I just got done reading the DTCC’s White Paper entitled Cyber Risk – A Global Systemic Threat (PDF). The white paper outlines seven recommendations for policymakers that they state will further an “aggressive agenda to combat cyber threats.” Four of the seven recommendations refer to information sharing between and among governments and businesses.
Information sharing is a fabulous idea, but is easier said than done. Everyone in my field of cybersecurity agrees that information sharing is a good thing. If you show me your signatures, then I’ll show you mine. If my NG firewall finds a new 0-day CryptoWall variant, then it would be helpful to share this with other companies so they don’t get hit by the same variant. Obviously, reciprocation of sharing is expected, or in actuality, hoped for with the myriad of SLAs and annual maintenance contracts organizations have with cloud-enabled security tools.
Consumers and employees want their information protected and secure, NOT shared (i.e. PII, HIPAA, Safe Harbor). So, let’s assume that, like many of the companies breached in the past 24 months, you are a global company with locations in North America, Europe and Asia. How do you adjudicate alerts as they come into the Security Operations Center (SOC) from overseas?
In order to answer this question, we must first discuss what an alert is. The SOC receives information from various hardware and software tools on the network and is alerted when suspicious activity occurs on the network or an endpoint. It is then the responsibility of a human SOC analyst to examine the alert and determine if it is possibly malicious. If the SOC analyst (sometimes referred to as Tier 1) determines that the alert is malicious, it is forwarded to Tier 2 for further investigation.

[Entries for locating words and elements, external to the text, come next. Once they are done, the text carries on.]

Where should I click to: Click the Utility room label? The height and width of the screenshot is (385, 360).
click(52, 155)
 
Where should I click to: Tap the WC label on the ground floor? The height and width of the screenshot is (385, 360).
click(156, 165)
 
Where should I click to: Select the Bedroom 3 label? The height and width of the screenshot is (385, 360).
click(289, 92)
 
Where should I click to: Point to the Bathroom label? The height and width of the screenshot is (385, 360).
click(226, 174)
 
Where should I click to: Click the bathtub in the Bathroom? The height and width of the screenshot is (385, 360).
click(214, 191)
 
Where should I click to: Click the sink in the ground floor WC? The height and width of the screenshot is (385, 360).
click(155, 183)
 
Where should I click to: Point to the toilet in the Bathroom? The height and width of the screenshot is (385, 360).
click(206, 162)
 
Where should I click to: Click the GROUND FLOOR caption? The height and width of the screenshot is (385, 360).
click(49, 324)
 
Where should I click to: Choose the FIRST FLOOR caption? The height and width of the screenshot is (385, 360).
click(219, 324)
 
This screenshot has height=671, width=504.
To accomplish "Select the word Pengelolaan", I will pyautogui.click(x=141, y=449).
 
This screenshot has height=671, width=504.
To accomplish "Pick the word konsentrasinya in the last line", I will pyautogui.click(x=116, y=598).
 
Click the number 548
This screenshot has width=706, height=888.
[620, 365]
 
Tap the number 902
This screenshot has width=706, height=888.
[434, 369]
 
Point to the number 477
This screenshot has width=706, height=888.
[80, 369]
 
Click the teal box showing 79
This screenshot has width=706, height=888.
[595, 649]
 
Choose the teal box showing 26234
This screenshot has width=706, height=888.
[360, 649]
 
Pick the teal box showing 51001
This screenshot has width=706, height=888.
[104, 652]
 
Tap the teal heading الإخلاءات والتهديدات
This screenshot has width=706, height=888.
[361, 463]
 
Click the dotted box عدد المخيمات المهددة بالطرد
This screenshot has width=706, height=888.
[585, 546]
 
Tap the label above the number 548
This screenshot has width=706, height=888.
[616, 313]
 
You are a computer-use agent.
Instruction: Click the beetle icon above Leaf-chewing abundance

The Tier 2 SOC analyst will then adjudicate the alert. The process of adjudication includes investigating the alert by taking the supporting information and determining if something malicious is happening or if the alert is a false positive. To do this the Tier 2 SOC analyst must look at the underlying information that the hardware and software inspected to trigger the alert. In most circumstances this underlying information is based on content and metadata.
And herein lays the rub. What if the SOC analyst resides in the United States and the alert originates from a server in Germany? Can you simply transfer the evidence package (e.g. PCAP) from Germany to the United States? Do you need an import/export compliance officer to give you authorization to move the PCAP from Germany to the United States? Well, you don’t know until you look at the data but you can’t look at the data because once you look at it, you’ve initiated an import. It is the definition of a catch-22 situation.
Am I Breaking the Law?
On one hand, organizations need to share information internally and be actionable to respond to cybersecurity threats within minutes. On the other hand, the company must remain in compliance to ensure that information crossing borders complies with regulatory requirements.
Likewise, moving regulated data requires special procedures that are often prohibitive of operational capabilities. What if the PCAP you are analyzing in the United States originated in Kuala Lumpur and contains unencrypted PII information of a Malaysian employee? Did you just violate Malaysian law?
I am not a lawyer, but the legal teams of breached clients for whom I’ve worked have spent countless days and nights solving situation such as this. While our policymakers institute regulations to keep information safe and secure (e.g., encrypted at rest and encrypted in transit), they can’t then ask that we share that information.
What can we do?
This makes me mad because this is an avoidable, manmade roadblock that is making cybersecurity more difficult than it has to be. The intentions may be good, but the end result is a confusing and inherently broken information sharing system. Until business and governments come together to solve these issues, information sharing will continue to be subpar and cybersecurity efforts will continue to be hampered by bureaucracy. If and when the industry is able to have a frank and open conversation with regulators to devise a system that allows cybersecurity investigators to openly share information while protecting personal and confidential information, we will finally be able to properly examine alerts in real-time and better protect our clients from today’s advanced threats.